_DATASET EXCERPTS:_
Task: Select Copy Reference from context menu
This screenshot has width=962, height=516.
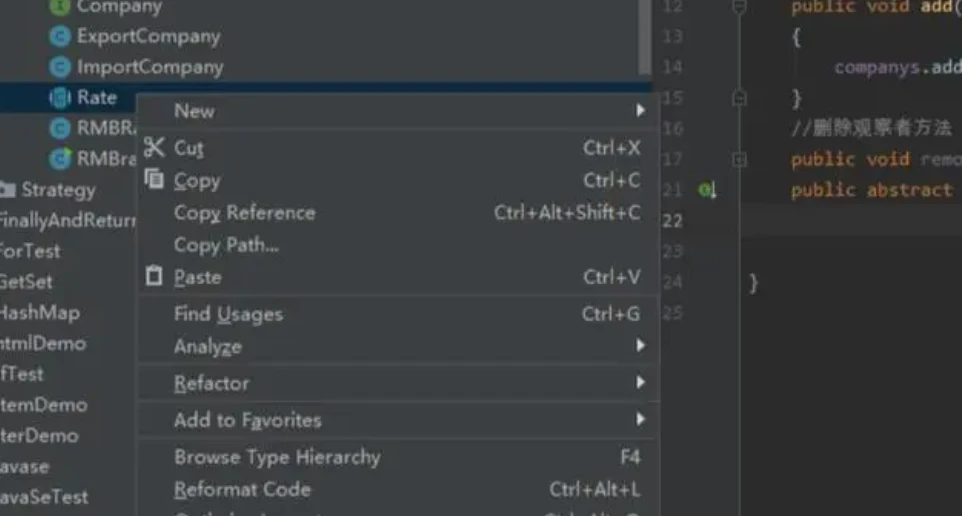Action: 244,213

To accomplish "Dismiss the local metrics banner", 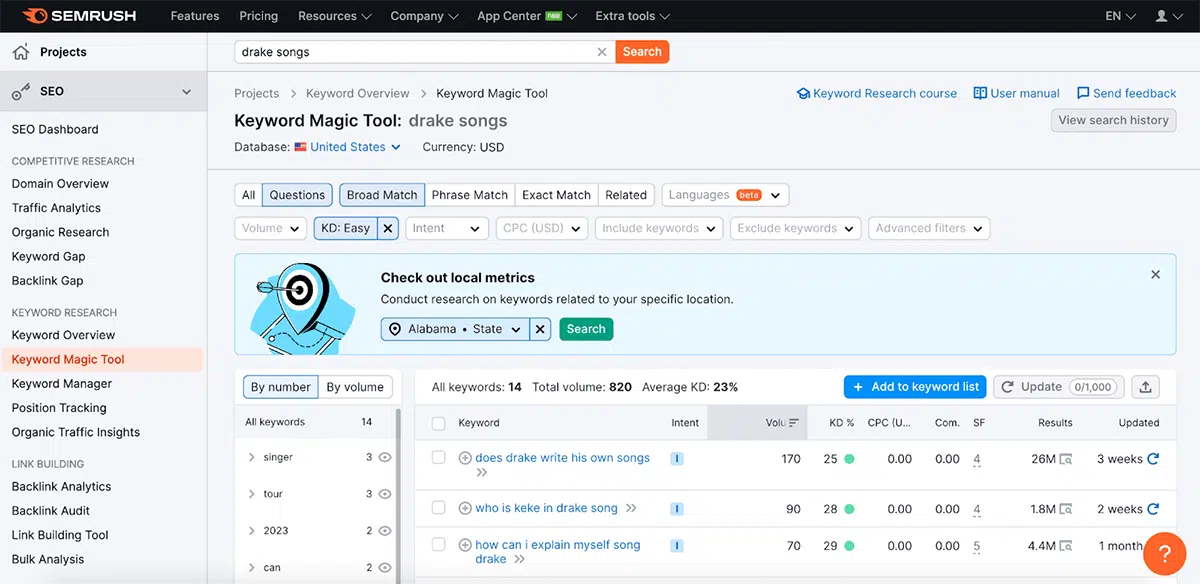I will [1156, 274].
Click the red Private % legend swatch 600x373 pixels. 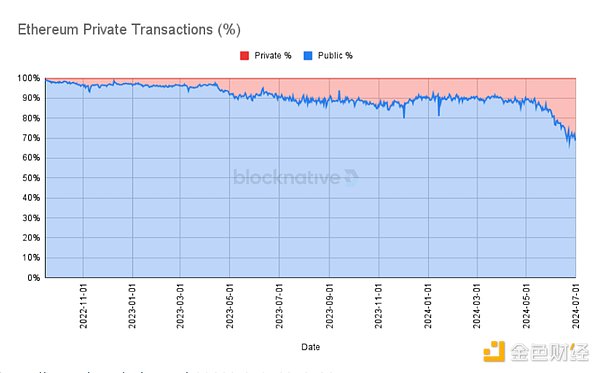(x=244, y=56)

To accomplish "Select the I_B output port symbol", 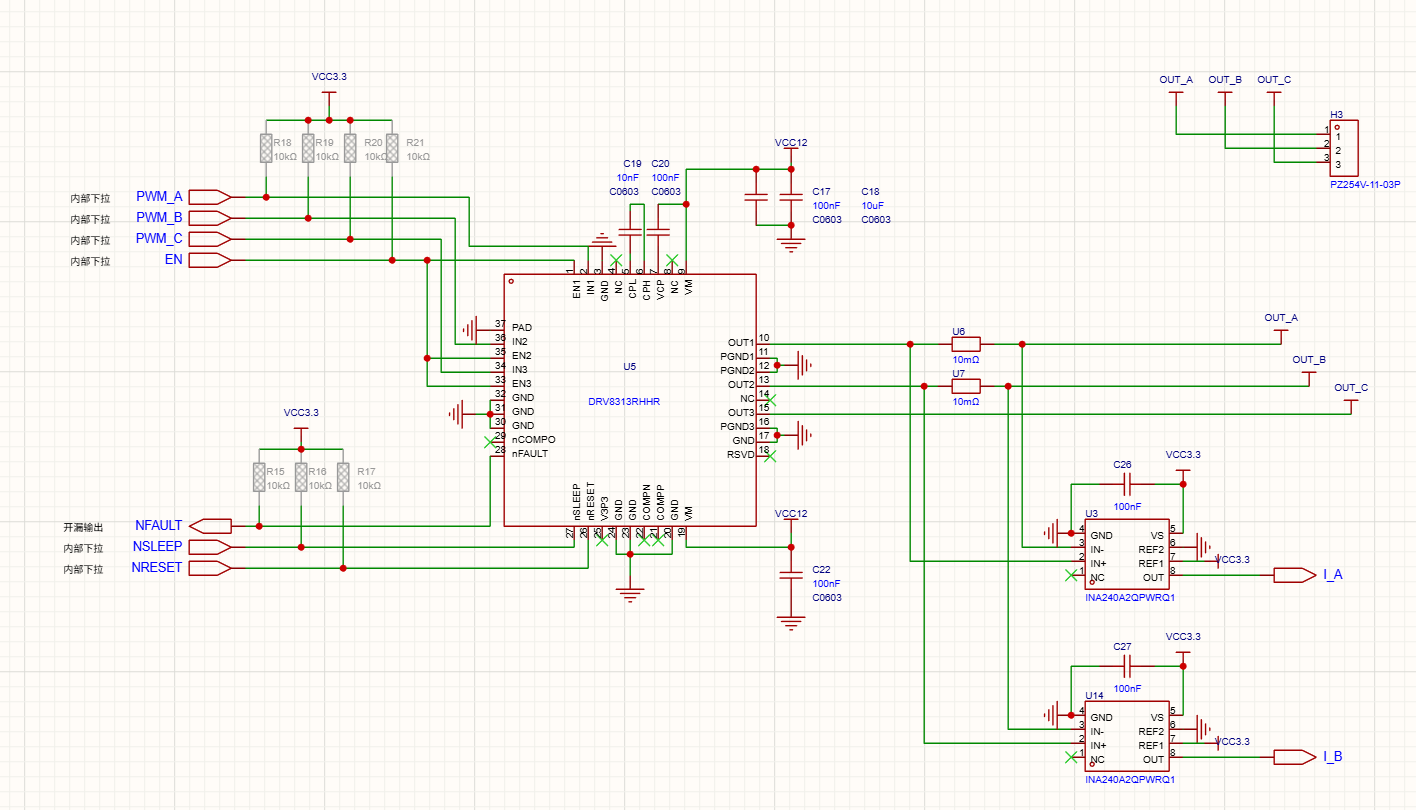I will point(1294,757).
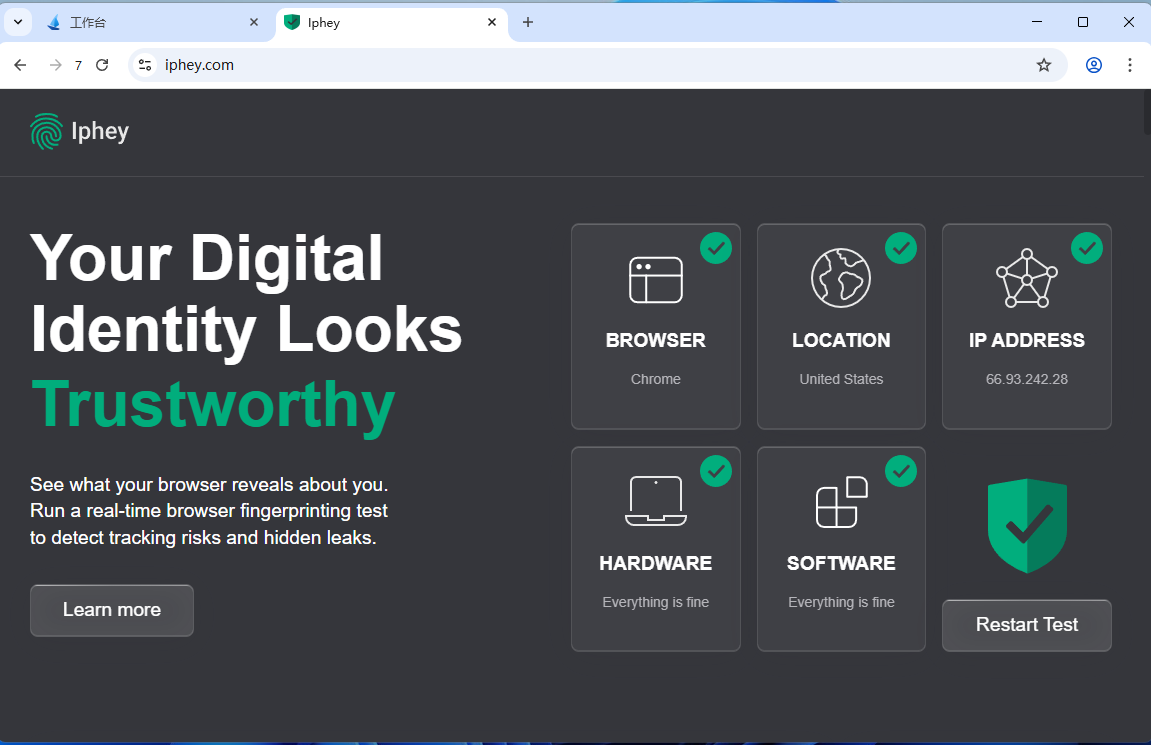This screenshot has height=745, width=1151.
Task: Click the Hardware laptop icon
Action: tap(655, 501)
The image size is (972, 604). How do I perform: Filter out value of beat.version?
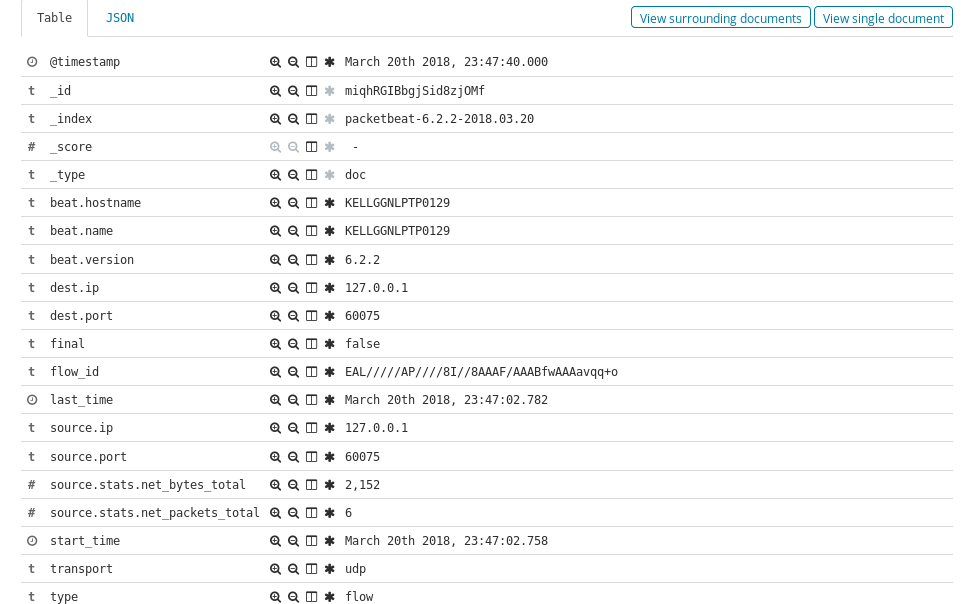click(x=293, y=260)
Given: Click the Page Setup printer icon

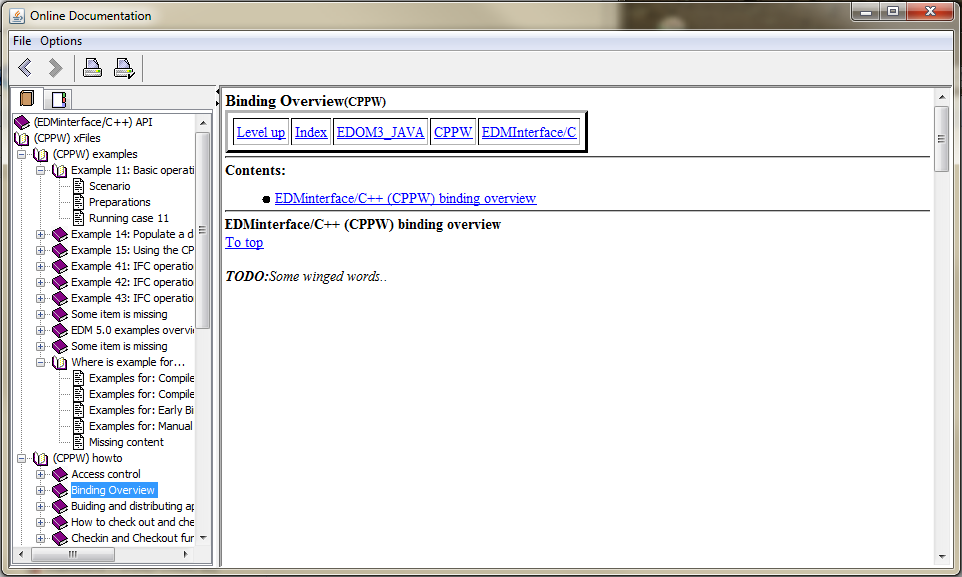Looking at the screenshot, I should tap(124, 68).
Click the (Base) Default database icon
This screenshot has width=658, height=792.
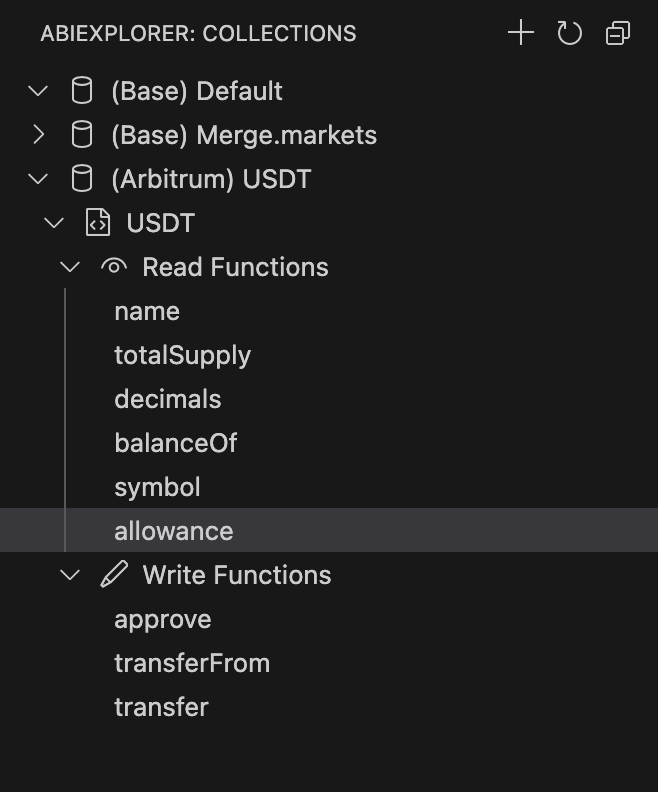(82, 90)
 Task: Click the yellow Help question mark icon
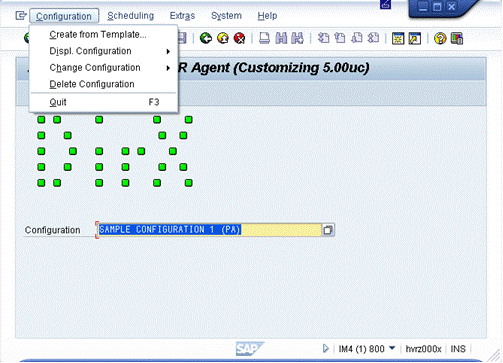tap(440, 38)
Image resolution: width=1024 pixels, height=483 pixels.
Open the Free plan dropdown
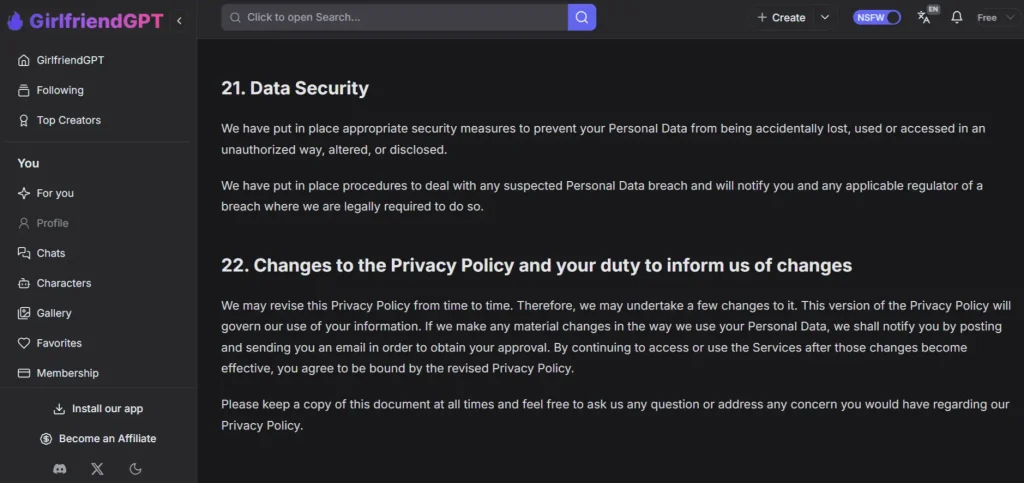click(995, 18)
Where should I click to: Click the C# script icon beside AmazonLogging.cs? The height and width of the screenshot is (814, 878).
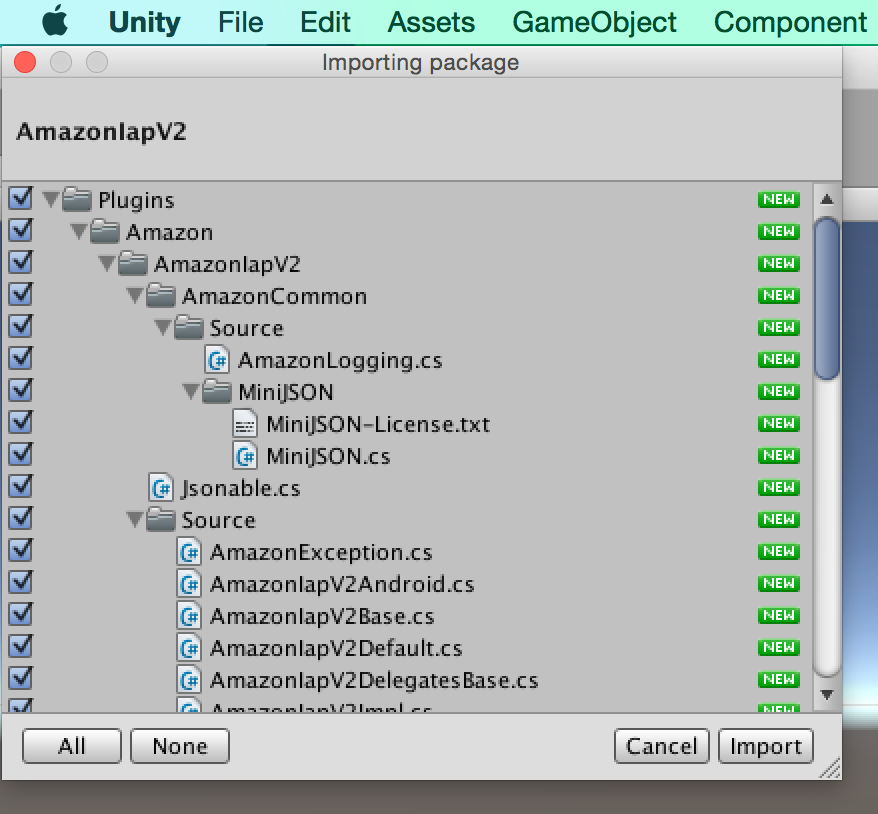pyautogui.click(x=218, y=360)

_WORK TO BE COMPLETED:_ Quote exactly the lines from the one that contains "Open the Free plan dropdown" through the end of the listing above, both ends included, leaving out the pictures.

_EXERCISE RESPONSE:_
Open the Free plan dropdown
click(995, 18)
Where should I click to: Click the C# script icon beside AmazonLogging.cs? The height and width of the screenshot is (814, 878).
pyautogui.click(x=218, y=360)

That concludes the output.